Thoughtful landscaping can increase enjoyment of your greenhouse.

How to Landscape Around a Greenhouse

by Janet Beal

Adding a greenhouse to your yard can extend your gardening season by months and even to year-round. Getting the best out of this structure means making landscaping decisions that let you spend more time enjoying your greenhouse than taking care of it. Use a combination of hardscape materials and container plants to keep weeds away from the greenhouse and add beauty to the setting.

1. Landscaping with Pavers

1 Cut mulch cloth into strips 18 inches wide and long enough that you can place them around the exterior of the base of the greenhouse.

2. Landscaping with Pavers

2 Make a path of fabric strips around the greenhouse so that they are flush with the greenhouse's exterior. Anchor fabric in place.

3. Landscaping with Pavers

3 Lay pavers edge-to-edge, butted up against the foundation. This apron will provide a narrow outdoor working surface and the fabric/paver combination will keep weeds from growing against the house. Building an apron also protects the house from mower damage.

4. Landscaping with Gravel

1 Dig a 4-inch-deep path as wide as you wish around the greenhouse. Level the path with the rake. Gravel is a good choice for enhancing drainage around your house.

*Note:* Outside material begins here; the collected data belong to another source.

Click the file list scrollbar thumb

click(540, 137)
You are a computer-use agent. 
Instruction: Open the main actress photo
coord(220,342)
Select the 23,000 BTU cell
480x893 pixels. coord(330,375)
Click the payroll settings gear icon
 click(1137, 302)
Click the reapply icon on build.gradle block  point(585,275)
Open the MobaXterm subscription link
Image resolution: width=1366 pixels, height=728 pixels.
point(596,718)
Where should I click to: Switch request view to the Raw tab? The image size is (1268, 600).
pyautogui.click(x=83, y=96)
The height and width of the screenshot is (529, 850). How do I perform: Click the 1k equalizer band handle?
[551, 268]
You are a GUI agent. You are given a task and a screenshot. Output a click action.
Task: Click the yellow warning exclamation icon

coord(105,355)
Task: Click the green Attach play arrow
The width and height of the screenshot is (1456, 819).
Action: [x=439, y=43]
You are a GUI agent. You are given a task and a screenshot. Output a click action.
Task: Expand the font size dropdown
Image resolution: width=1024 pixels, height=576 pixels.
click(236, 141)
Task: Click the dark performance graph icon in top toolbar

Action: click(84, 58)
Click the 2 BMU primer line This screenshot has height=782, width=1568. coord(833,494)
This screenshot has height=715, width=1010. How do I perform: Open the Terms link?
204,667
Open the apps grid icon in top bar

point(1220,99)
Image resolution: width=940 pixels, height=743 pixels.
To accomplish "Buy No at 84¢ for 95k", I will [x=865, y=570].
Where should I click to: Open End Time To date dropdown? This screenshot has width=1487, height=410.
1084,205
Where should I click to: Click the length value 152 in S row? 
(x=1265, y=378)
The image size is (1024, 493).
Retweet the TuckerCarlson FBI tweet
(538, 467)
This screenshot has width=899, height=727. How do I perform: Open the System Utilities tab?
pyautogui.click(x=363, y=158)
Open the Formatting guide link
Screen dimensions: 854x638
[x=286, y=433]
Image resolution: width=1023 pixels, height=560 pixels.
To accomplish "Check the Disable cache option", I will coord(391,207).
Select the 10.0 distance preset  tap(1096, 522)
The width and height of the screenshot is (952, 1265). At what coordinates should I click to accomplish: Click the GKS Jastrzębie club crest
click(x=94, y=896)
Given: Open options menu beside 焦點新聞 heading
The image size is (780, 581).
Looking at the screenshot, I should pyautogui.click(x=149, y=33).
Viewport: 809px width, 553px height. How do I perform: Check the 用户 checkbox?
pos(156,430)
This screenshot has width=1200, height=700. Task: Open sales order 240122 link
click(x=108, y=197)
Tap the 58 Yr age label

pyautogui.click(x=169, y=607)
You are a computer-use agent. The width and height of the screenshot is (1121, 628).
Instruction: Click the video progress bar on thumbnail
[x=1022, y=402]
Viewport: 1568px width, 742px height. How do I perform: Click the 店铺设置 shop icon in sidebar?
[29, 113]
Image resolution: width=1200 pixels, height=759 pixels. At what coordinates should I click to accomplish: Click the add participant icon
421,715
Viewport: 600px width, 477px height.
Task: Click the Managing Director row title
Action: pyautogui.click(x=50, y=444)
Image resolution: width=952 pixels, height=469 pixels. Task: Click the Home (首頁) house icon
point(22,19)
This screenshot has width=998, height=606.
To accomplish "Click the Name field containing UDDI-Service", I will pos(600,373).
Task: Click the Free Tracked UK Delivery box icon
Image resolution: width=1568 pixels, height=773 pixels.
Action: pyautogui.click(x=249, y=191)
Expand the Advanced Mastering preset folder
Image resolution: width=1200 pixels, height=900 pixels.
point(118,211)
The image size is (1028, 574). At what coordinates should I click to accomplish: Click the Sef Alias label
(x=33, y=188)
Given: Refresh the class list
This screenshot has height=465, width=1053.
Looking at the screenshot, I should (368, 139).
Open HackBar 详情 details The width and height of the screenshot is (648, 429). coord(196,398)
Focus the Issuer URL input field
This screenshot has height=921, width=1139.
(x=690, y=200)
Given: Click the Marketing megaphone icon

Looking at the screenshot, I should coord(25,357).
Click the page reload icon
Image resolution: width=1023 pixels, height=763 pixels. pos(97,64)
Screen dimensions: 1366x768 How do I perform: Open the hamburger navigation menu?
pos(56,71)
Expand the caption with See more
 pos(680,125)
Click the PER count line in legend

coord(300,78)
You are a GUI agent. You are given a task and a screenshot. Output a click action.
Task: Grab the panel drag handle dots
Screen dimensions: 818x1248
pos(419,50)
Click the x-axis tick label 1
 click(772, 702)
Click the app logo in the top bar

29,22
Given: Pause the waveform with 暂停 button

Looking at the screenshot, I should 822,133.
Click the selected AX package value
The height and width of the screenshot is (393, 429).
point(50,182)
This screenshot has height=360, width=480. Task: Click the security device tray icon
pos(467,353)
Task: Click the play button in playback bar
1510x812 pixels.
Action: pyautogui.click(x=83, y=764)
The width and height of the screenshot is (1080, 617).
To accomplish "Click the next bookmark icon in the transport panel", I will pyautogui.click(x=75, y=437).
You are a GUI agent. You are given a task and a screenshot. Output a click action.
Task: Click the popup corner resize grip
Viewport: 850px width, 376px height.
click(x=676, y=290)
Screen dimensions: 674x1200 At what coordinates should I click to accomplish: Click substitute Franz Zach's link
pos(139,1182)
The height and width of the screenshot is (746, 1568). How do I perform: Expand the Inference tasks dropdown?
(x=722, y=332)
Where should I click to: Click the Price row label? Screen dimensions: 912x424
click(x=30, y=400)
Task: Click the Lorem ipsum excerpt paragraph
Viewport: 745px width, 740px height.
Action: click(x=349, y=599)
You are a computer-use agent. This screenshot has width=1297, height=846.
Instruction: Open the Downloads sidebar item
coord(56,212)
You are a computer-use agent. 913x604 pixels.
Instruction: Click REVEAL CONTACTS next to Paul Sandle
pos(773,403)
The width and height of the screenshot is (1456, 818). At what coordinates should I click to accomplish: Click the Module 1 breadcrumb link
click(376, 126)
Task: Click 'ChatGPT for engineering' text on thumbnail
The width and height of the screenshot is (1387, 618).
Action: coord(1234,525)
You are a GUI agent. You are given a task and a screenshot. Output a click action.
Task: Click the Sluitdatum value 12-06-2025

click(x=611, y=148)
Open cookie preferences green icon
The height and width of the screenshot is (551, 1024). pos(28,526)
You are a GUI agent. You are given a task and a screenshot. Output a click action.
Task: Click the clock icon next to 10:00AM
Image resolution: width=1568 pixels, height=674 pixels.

5. Landscaping with Gravel

2 Install metal or plastic lawn edging, using the shovel to break through the ground. Tap with the mallet to seat the edging. The edging will help contain the gravel, keeping things neat. If you have lawn, this will also prevent issues with run-ins between the lawn mower and gravel.

6. Landscaping with Gravel

3 Line the path with plastic mulch cloth and anchor it down.

7. Landscaping with Gravel

4 Fill the path with gravel and level it with the bar rake.

8. Creating an Outdoor Plant Area

1 Set large concrete blocks on edge and place the board on them to create an outdoor work or display shelf.

9. Creating an Outdoor Plant Area

2 Line the shelf with potted seasonal flowers, vegetables or herbs from the greenhouse. This strategy is especially useful for young plants that may need to adjust to outdoor conditions before moving into other garden areas.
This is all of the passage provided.